Extracted records
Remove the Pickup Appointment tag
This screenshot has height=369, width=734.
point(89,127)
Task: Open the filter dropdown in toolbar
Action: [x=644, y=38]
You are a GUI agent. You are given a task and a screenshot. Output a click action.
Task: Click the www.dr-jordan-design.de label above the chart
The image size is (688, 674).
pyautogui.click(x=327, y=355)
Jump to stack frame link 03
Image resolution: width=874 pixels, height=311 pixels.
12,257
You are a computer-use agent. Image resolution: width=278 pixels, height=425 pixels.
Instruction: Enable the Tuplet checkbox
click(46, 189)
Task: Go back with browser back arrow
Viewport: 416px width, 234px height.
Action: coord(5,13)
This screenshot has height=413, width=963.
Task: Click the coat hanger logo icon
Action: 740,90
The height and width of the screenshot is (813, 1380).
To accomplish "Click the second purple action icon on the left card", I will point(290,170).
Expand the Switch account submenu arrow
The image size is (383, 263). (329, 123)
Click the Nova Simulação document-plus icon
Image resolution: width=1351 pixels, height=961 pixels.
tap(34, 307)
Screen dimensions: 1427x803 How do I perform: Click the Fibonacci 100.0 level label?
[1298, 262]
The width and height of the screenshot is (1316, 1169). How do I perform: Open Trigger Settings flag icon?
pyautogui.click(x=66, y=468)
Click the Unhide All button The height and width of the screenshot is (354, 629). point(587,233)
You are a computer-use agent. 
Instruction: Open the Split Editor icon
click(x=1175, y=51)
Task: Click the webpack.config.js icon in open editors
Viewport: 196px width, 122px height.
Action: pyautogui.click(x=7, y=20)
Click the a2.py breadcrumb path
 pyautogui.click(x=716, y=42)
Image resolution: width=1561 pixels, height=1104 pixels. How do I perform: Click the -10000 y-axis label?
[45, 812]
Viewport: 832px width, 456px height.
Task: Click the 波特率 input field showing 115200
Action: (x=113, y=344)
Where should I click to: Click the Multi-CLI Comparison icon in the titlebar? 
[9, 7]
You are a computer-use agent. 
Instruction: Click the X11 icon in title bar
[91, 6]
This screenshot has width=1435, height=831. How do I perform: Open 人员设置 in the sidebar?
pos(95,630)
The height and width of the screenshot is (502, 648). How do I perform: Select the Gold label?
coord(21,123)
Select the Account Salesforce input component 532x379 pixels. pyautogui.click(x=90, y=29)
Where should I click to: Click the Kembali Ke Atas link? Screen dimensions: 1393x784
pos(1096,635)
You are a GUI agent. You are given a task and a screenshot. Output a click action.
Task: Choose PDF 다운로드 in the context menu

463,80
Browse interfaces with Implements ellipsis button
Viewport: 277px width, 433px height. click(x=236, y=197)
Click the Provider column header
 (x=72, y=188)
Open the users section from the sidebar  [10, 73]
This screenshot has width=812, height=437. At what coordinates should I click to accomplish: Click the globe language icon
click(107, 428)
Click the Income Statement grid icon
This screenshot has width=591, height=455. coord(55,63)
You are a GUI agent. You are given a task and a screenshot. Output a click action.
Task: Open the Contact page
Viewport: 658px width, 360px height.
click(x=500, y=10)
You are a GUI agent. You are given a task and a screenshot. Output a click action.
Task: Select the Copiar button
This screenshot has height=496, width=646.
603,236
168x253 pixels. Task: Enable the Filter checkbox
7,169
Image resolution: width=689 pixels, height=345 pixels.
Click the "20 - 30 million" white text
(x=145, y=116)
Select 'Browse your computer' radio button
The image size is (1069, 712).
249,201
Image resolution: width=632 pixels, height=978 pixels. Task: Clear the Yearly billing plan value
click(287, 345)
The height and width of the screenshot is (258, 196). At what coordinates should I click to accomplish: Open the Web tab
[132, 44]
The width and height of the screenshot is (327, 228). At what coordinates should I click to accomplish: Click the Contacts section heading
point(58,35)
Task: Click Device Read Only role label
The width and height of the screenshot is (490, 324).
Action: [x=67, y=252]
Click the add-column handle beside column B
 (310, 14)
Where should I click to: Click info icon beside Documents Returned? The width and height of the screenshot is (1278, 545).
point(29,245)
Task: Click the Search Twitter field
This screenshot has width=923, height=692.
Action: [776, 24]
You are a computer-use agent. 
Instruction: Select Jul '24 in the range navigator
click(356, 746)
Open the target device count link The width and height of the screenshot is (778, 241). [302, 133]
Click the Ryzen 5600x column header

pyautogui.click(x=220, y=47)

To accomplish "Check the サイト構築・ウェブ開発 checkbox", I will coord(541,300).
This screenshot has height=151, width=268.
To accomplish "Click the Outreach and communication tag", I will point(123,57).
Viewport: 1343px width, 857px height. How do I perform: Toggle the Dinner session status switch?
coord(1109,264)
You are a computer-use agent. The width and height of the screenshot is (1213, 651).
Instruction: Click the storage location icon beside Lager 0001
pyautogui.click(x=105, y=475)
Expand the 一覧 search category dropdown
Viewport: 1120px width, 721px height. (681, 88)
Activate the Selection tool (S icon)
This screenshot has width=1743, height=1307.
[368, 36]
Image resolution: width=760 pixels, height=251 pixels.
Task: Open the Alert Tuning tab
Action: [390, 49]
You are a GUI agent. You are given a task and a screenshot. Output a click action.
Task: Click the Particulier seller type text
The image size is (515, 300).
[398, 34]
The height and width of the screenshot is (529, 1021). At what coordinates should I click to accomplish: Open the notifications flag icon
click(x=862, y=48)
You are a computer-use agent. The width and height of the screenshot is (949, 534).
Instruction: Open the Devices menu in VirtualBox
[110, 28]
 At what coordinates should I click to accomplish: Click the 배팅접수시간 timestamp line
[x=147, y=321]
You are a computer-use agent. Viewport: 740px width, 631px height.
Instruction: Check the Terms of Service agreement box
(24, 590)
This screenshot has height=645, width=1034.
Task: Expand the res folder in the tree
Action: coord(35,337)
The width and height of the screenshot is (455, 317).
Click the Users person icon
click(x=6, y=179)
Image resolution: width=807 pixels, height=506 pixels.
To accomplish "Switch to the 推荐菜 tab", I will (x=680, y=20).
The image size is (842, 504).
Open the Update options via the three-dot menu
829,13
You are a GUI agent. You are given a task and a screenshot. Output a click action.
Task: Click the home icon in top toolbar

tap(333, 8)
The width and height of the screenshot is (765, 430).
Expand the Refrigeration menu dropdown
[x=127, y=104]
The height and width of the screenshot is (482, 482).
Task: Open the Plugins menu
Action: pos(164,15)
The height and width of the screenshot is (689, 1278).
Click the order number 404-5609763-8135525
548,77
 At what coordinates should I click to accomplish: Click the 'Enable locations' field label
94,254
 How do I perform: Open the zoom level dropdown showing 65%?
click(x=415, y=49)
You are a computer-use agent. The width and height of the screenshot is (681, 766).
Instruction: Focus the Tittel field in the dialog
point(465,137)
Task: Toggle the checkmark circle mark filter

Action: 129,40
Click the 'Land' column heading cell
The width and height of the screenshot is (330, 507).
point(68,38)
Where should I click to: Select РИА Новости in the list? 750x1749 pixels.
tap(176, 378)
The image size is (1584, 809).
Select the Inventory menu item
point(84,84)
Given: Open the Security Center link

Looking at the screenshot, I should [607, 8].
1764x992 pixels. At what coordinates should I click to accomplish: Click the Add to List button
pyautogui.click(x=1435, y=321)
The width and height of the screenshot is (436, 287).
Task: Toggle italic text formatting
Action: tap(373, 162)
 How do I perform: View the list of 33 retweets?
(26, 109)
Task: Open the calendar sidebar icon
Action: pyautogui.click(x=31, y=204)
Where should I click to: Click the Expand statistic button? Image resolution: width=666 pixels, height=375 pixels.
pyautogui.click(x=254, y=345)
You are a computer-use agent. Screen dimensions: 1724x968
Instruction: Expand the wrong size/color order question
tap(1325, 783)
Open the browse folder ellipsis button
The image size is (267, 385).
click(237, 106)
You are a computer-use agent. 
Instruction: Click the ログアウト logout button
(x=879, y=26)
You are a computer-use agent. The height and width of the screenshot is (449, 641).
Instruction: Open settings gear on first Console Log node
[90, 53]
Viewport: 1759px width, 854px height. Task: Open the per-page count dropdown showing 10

Short exercise
List the lines of the records from the one containing "I will coord(541,300)." through the one containing "Action: [390, 49]", inclusive, as a numbered list with blank lines left out.

Final result
1. To accomplish "Check the サイト構築・ウェブ開発 checkbox", I will coord(541,300).
2. This screenshot has height=151, width=268.
3. To accomplish "Click the Outreach and communication tag", I will point(123,57).
4. Viewport: 1343px width, 857px height. How do I perform: Toggle the Dinner session status switch?
5. coord(1109,264)
6. You are a computer-use agent. The width and height of the screenshot is (1213, 651).
7. Instruction: Click the storage location icon beside Lager 0001
8. pyautogui.click(x=105, y=475)
9. Expand the 一覧 search category dropdown
10. Viewport: 1120px width, 721px height. (681, 88)
11. Activate the Selection tool (S icon)
12. This screenshot has width=1743, height=1307.
13. [368, 36]
14. Image resolution: width=760 pixels, height=251 pixels.
15. Task: Open the Alert Tuning tab
16. Action: [390, 49]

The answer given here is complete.